Intervention de Jean Bizet

Réunion du 28 octobre 2014 à 18h00
Commission des affaires européennes

Jean Bizet, Président :

J'estime que nous devons également attendre de prendre connaissance du rapport confié à Jean Pisani-Ferry et à Henrik Enderlein, qui contiendra certainement des propositions très intéressantes. Tout le monde s'inquiète de l'origine des 300 milliards d'euros, une somme d'autant plus considérable qu'elle est censée s'ajouter aux fonds structurels d'un montant sensiblement équivalent. Pour ma part, je crains tout de même, comme Alain Richard, que l'on n'échappe pas à un recyclage. L'idée selon laquelle l'argent public doit servir de levier pour dégager des investissements privés se répand de plus en plus largement, et je me félicite de voir cette idée innovante commencer à s'imposer. Même s'il est généralement un peu plus cher au début, le partenariat public-privé permet de faire avancer les choses un peu plus vite.

Je suis tout à fait d'accord avec Alain Richard et Gilles Savary sur la nécessité de s'orienter le plus vite possible vers des technologies déjà au point. Partir du début, c'est-à-dire de la R&D fondamentale, pour ensuite définir des projets servant de débouchés aux avancées technologiques obtenues, constitue un processus demandant trop de temps : nous devons privilégier des programmes intégrés dans des domaines d'avenir.
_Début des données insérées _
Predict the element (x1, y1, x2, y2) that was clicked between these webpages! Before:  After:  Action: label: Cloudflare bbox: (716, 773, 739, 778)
Je me félicite également de cette avancée considérable – acquise notamment grâce à l'opiniâtreté du commissaire Barnier – que constitue le brevet communautaire, dont nous disposons enfin après trente ans d'efforts.

Si l'on s'inspire de ce qui se passe aux États-Unis, on peut noter trois choses. Premièrement, le prix de l'énergie reste une donnée fondamentale, et force est de constater que l'exploitation du gaz de schiste a permis de le faire baisser outre-Atlantique. J'ai relevé, dans mon rapport relatif à la coopération énergétique franco-allemande que j'appelle de mes voeux, que sur les 12 milliards d'euros investis au cours des deux dernières années par l'industrie chimique allemande, 10 milliards d'euros ont été mobilisés à l'étranger – pour une bonne part aux États-Unis.

Deuxièmement, en ce qui concerne le financement des investissements, on constate une dichotomie totale entre le financement des entreprises aux États-Unis et celui qui se fait en Europe. Si aux États-Unis, c'est au moyen du marché boursier que les choses se font, en France, c'est en passant par les banques. Or, depuis la crise de 2008 et la faillite de Lehman Brothers, de nouvelles règles prudentielles sont apparues, notamment sous la forme d'une obligation de 20 % de sécurisatio qui conduisent les banques à ne plus prêter – ce qui explique en grande partie la chute de 500 milliards d'euros du niveau d'investissement –, ainsi que par une pénalisation par la Banque centrale européenne des fonds prêtés par les banques nationales. En résumé, les règles de sécurisation qui s'appliquent en matière bancaire ont pour effet de freiner les investissements réalisés en passant par les banques : on notera d'ailleurs que les États-Unis se sont bien gardés de s'appliquer à eux-mêmes les normes Bâle II et Bâle III, qu'ils ont imposées à l'Europe. Ne soyons donc pas naïfs sur ce point, et prenons conscience du fait que nous sommes parfois desservis, sur le plan économique, par des règles nous imposant un comportement vertueux auquel nous sommes seuls à nous astreindre. De ce point de vue, ce qui est vrai en matière de financement l'est aussi en ce qui concerne la politique agricole commune, où les Européens s'efforcent d'ajuster leur production à la demande dans le cadre d'une politique de quotas, tandis que les Américains, eux, s'en tiennent à une logique de production et de revenus garantis.

Troisièmement, enfin, il est permis de se demander si l'application du principe de précaution – dont j'ai été, je le reconnais, le rapporteur – ne va pas un peu trop loin. Comme je l'avais confusément senti dès le départ, ce principe s'est révélé avoir pour effet de nous maintenir dans une posture d'inaction. Si le principe de précaution, inscrit dans la Constitution, n'a pas à être remis en cause, j'ai lancé, avec quelques-uns de mes collègues, un principe d'innovation ayant pour but de contrebalancer l'aspect négatif de ses effets dans l'esprit de nos concitoyens.